## Start SELECTION

B) whether it’s any of these coaches above, or andy coggan’s (correct) emphasis on stress, once you get an athlete to produce the work, now the job is to make sure he doesn’t produce too much work. this is, in my opinion, more important even than the nature of the work.
C) over the years i’ve considered all kinds of ways to turn this into an algorithm. you multiply the points by so much for vertical feet climbed, or by intensity of work. but then you inherit two problems: 1) the more complicated you make it the fewer the people who can or are willing to use it; 2) you start to game the system, by hitting your points through doing harder work. then it’s not aerobic points. it’s anaerobic points.
D) for as simple, and clunky, and old-fashioned as it is, this points system is kind of a truth teller. if i say to you, “we’re going to have a swim-intensive week” this week, but we’re going to keep to (say) our average of 300 points per week during each standard-work week. if we give over 120 points to bike and run just to remain in the game (2 x 30-mile rides; 3 x 5mi runs) that means you must swim 20,000 yards to keep to those 300 points. you can whine. you can obfuscate. you can reason your way out of it. but that’s what it is. this points system, while imprecise, is a truth teller.

## End SELECTION

• **DIRECTIONS**
a - Render this sentence from the passage on the training points system in Spanish: "this points system, while imprecise, is a truth teller."
b - Write the next part of the passage on the aerobic training points system, picking up after its final sentence.
The lines that follow have no connection to the passage on the training points system.

## Start DATASET SECTION

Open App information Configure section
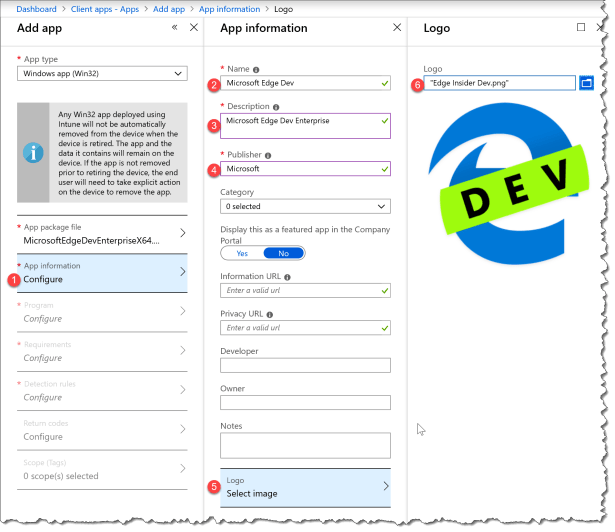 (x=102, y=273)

## End DATASET SECTION

• **THE RESULTS**
a - Este sistema de puntos, aunque impreciso, dice la verdad.

b -
this is an AEROBIC points system. it’s not a work system. it doesn’t factor in other stressers. you can do a 600-mile bike week. you probably can’t do a 150-mile run week, because while each earns the same aerobic points, there is simply the structural problem with running 150 miles in a week.
this points system is also not a measure of YOUR aerobic expenditure. it’s a measure of what your expenditure would be if you were a balanced athlete. but i believe in training your weakness, so, no, you don’t get a pass if you are a poor swimmer. this points system exposes the fact that you’re a poor swimmer.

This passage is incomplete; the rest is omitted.